# Help - Horse keeps trying to bite!



## littlepiglet (19 July 2017)

This is a post on behalf of a friend. 

She has a 16.2 11yr gelding and every so often especially when leading out ( I know this as I looked after him for her at weekend) he will try to bite. Its not an ears back nasty bite it seems more of a nervous/anxious bite. 

He is generally fine in the evenings coming in but is very mouthy in general, he will pick things up, grooming kit, wheelbarrow etc. She doesn't feed him from the mouth, his carrots go in his feed bowl. 

When leading generally he is ok but you have to keep your whits about you as he will quickly turn his head to nip at you or the rope/reins etc and play up a little, jump around etc when turning out and he almost caught me this morning hence the reason for my post. We are both new to owning horses and so keen to get started off on the right Hoof!  

My question is what would people suggest we do to help fix this behavior as it is a very long walk to the fields! 
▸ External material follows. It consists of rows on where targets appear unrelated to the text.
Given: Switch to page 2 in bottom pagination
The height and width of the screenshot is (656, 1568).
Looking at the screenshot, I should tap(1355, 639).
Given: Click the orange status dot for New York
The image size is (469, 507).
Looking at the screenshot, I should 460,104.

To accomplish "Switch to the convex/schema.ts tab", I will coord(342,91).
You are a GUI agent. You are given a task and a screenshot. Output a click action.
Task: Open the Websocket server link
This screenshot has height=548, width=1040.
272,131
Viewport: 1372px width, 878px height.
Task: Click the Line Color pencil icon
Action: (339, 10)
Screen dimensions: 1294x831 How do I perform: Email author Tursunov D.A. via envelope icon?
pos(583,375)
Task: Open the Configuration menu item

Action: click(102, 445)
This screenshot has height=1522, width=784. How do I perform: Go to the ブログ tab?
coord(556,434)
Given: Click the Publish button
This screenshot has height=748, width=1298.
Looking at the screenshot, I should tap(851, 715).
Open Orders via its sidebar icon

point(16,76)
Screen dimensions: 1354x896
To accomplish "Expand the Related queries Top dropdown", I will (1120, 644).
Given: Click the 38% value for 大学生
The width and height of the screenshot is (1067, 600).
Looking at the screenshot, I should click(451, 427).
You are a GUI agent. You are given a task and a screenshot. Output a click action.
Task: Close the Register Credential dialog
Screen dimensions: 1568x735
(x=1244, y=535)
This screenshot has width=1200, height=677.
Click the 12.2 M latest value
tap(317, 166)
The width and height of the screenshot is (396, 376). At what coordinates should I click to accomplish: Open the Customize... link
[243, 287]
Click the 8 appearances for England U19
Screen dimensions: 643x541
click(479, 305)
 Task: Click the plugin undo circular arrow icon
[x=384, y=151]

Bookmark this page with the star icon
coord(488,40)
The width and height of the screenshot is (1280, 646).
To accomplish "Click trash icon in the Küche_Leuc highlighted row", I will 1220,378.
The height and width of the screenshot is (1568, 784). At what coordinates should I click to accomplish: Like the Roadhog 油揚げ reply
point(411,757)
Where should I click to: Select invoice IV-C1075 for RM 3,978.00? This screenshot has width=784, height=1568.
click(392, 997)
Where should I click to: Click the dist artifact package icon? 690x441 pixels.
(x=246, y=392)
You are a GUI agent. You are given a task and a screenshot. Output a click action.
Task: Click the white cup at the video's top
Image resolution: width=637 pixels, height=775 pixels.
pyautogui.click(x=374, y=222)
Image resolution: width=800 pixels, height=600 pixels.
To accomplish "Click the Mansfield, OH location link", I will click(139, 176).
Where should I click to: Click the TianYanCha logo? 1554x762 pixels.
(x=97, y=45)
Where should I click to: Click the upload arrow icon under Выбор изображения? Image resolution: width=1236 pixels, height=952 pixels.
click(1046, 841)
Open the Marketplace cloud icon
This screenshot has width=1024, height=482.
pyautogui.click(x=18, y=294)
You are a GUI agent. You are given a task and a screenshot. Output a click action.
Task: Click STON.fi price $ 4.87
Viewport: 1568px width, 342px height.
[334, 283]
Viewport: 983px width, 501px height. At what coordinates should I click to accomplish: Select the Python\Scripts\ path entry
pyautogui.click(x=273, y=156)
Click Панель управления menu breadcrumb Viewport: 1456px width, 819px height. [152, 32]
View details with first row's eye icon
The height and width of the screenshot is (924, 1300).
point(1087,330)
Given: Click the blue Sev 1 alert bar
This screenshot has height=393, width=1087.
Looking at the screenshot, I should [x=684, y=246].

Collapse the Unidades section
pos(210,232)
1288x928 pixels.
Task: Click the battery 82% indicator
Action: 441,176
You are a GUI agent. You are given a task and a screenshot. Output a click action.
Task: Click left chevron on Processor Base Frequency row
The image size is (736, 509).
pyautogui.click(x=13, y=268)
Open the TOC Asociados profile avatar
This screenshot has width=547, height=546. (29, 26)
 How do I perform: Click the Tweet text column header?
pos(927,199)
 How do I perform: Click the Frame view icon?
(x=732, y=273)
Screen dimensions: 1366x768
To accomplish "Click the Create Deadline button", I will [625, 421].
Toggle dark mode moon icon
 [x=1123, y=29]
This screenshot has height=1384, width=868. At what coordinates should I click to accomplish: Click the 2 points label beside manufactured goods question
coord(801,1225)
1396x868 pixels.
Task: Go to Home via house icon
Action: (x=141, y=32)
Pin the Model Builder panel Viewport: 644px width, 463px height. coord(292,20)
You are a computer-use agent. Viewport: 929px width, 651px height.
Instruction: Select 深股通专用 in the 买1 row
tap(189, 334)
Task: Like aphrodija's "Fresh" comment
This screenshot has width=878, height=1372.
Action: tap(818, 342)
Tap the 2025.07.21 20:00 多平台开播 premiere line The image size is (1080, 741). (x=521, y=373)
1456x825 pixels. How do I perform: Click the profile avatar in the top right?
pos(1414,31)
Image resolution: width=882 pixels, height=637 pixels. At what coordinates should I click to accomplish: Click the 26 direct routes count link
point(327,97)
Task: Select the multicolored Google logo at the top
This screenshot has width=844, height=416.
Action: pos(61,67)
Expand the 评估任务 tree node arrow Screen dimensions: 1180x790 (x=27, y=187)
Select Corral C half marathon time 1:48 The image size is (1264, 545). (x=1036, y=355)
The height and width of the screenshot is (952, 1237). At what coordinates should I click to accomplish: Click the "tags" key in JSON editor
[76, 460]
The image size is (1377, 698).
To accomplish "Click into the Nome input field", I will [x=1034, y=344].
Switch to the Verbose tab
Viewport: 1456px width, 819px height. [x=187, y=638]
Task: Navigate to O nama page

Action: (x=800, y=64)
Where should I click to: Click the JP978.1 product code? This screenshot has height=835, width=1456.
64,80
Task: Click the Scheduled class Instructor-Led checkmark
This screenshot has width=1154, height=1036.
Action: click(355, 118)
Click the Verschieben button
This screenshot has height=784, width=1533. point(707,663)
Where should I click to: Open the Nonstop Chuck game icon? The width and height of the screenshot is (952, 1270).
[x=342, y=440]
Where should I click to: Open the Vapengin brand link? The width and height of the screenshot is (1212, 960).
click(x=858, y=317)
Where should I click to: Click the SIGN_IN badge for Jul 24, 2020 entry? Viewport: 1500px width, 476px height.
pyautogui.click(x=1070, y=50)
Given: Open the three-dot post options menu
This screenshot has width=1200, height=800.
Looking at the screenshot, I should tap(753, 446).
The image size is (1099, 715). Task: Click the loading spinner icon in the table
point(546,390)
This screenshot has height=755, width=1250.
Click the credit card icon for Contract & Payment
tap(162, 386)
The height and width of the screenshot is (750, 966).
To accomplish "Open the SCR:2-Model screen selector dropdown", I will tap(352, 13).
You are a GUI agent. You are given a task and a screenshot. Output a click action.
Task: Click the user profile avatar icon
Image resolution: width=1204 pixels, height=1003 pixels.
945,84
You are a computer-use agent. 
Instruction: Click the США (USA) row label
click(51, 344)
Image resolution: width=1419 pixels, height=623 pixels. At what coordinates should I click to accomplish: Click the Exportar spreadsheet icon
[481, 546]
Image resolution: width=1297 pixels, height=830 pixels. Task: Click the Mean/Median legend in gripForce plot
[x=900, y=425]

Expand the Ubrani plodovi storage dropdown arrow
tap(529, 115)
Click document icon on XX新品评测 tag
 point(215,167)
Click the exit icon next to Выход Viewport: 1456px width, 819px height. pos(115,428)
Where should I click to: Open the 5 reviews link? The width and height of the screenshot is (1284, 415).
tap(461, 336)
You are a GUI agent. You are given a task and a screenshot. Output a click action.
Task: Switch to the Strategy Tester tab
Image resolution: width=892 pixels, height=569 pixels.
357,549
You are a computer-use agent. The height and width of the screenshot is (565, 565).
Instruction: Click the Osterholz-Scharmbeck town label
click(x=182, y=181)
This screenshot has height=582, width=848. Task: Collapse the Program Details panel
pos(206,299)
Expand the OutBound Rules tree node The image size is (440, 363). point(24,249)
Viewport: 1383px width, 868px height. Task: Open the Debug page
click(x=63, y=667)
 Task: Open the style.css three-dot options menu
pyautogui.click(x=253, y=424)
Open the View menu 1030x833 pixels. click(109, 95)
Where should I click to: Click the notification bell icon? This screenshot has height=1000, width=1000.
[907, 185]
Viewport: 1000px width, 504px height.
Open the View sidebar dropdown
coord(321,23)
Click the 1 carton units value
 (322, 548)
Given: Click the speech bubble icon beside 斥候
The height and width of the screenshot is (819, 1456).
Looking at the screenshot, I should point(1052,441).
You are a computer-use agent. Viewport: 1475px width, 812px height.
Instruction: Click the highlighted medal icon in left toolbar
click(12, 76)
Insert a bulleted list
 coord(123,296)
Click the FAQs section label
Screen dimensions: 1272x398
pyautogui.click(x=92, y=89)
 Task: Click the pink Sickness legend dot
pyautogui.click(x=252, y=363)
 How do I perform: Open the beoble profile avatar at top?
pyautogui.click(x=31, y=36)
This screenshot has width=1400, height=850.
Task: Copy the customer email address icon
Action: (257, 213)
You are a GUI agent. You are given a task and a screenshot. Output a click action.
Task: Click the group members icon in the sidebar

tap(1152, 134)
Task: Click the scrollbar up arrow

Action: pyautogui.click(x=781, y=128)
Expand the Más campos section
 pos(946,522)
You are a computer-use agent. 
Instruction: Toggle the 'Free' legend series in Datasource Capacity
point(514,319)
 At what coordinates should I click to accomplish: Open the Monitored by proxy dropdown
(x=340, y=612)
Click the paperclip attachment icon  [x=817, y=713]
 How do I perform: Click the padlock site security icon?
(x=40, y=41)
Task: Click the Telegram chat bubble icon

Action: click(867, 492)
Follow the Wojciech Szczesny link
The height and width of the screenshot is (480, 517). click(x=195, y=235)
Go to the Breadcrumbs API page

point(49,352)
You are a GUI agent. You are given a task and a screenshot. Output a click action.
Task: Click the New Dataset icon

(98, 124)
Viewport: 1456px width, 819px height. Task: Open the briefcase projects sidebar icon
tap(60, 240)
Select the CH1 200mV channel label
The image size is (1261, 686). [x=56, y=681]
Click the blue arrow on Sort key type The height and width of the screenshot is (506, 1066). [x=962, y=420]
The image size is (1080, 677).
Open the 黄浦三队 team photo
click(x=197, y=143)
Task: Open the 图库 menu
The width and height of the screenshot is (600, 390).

Various people on the yard have suggested different things, one is smacking him on the muzzle as soon as he does it (which I don't agree with), the other smacking him on shoulder, pushing him away with elbow on the mouth and shouting no as soon as he does it etc etc He really doesn't like being told off - he will shoot his head up and back up just from shouting 'no' at him so we're reluctant to upset him any further. I've suggested she hold him by his headcollar leading him out just to stop him swinging his head round as much or use a bridle but that becomes tricky to take off if he is feeling flighty once we get to the field. He's not like it all the time but it seems as soon as you relax thinking he's been fine for the last few days he'll have a moment and its making her nervous leading him out/in.

Another girl lead him out on the yard recently and shouted at him for doing it then he mini-reared apparently which is not what we want but its just so difficult to know what to do for the best!  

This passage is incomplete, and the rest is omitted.